Commentary with Bey Logan: Once again, Bey Logan returns to supply a commentary for this disc. Like most of his solo efforts, Logan's work here is informative (especially when it comes to explaining how some of the action scenes were set up) but gets a bit dry at times. Dragon Dynasty really needs to find some more people to use for their commentaries. Again, Logan isn't bad per se, but it would be really nice to start having some variety in this department.
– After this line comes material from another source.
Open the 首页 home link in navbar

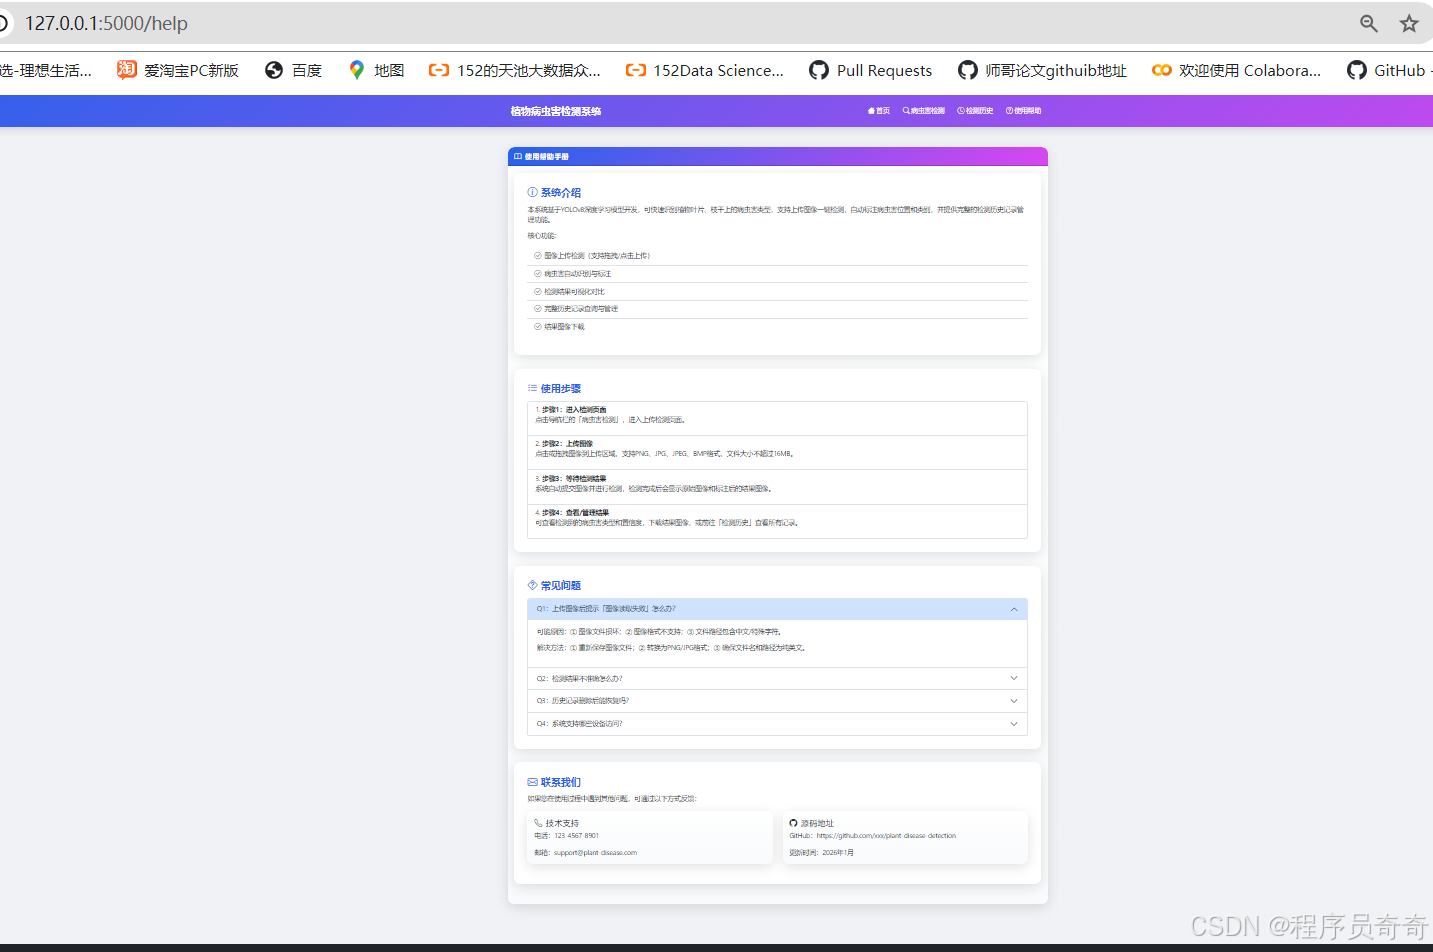pos(878,111)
Interview with Chin Siu-Ho: These are usually some of the better stuff Dragon Dynasty puts on their discs, but this one falls a bit flat. Chin comes across as a nice enough guy, but he doesn't give too much in the way of specifics about the movie, or Hong Kong film-making as a whole. This is a bit surprising, especially given the twenty-minute length of this segment. One would think that Jet Li or Michelle Yeoh would have been a better catch for this segment. In particular, Yeoh seems like the perfect candidate for this type of thing, given her fluency in English and propensity for being very honest in interviews.

Trailer: The promo for the Twin Warriors version is the lone trailer included here. While I honestly didn't miss the trailers that have been recycled over the past few DD releases, it would have been nice to at least have the original theatrical trailer also put on here.
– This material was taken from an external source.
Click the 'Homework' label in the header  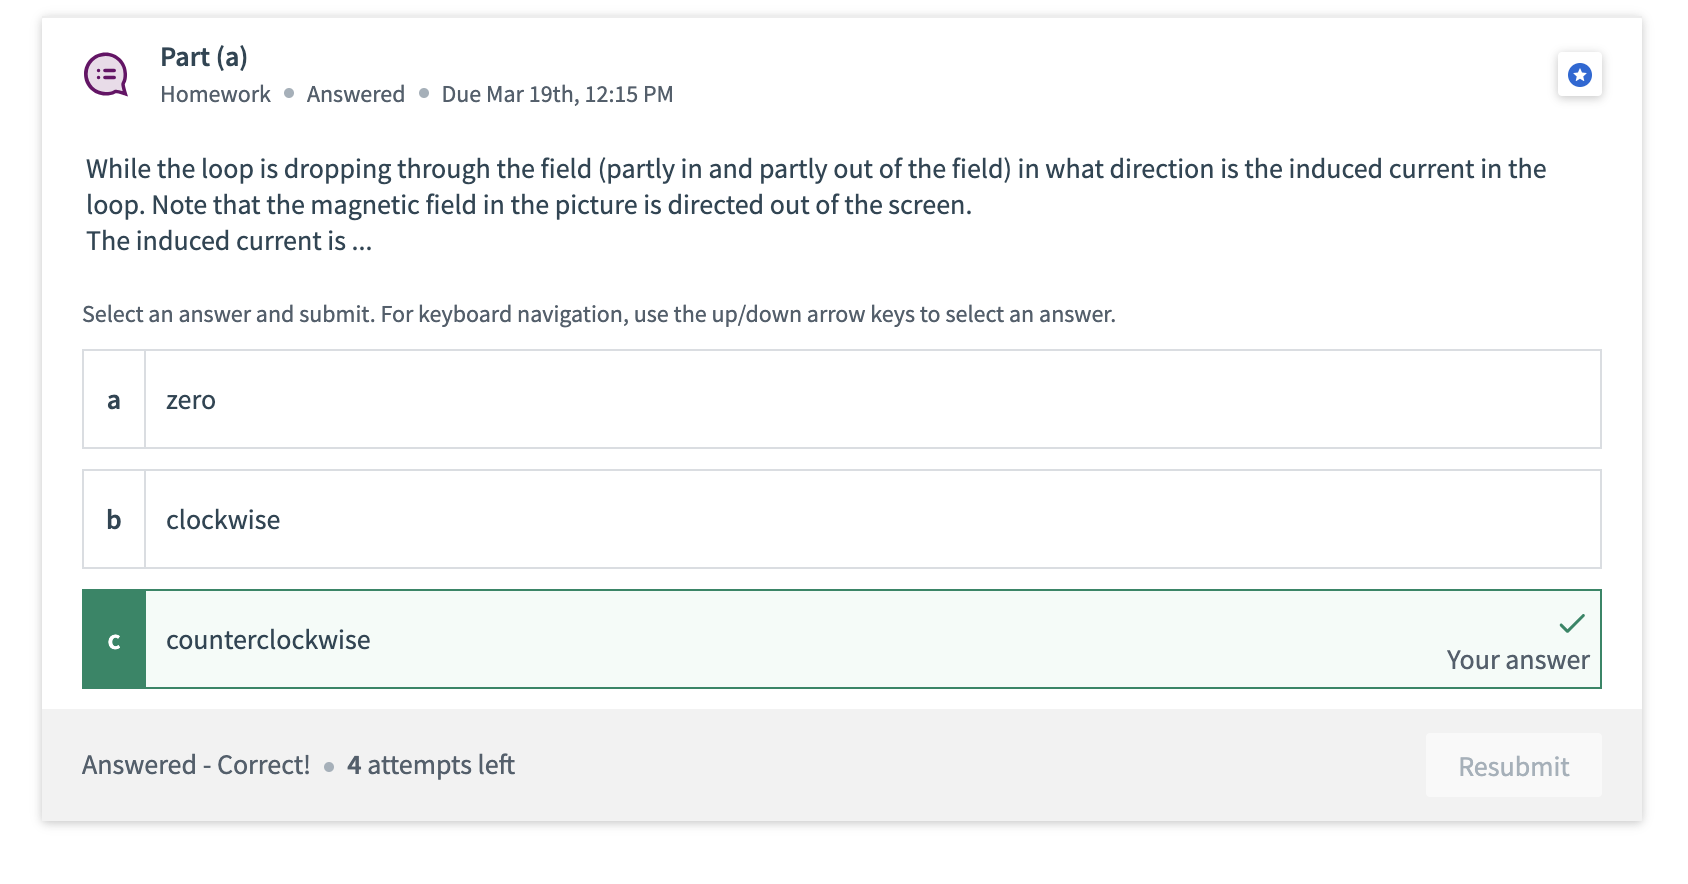[215, 94]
Birthplace of Tai Chi: This is a pretty neat little featurette that travels to Chen Village to explore the roots of Tai Chi and how it is still practiced today. While this was enjoyable, I think it would have been better served to have an actual martial artist (perhaps even Bey Logan himself) host this segment instead of the (admittedly) nice-looking jade vase used here.

Mediations on the Master/Twin Warriors: Director Brett Ratner and critic/historian Elvis Mitchell discuss Yuen Woo-Ping, Jet Li, and Michelle Yeoh. While I can see why Mitchell, a well-regarded film scholar, was used in these segments, I have to ask -- Brett Ratner? Really? The guy has never worked with anyone involved with the movie, and is regarded by a lot of martial arts fans as a hack. Was he just put in so DD could include a blurb on the cover?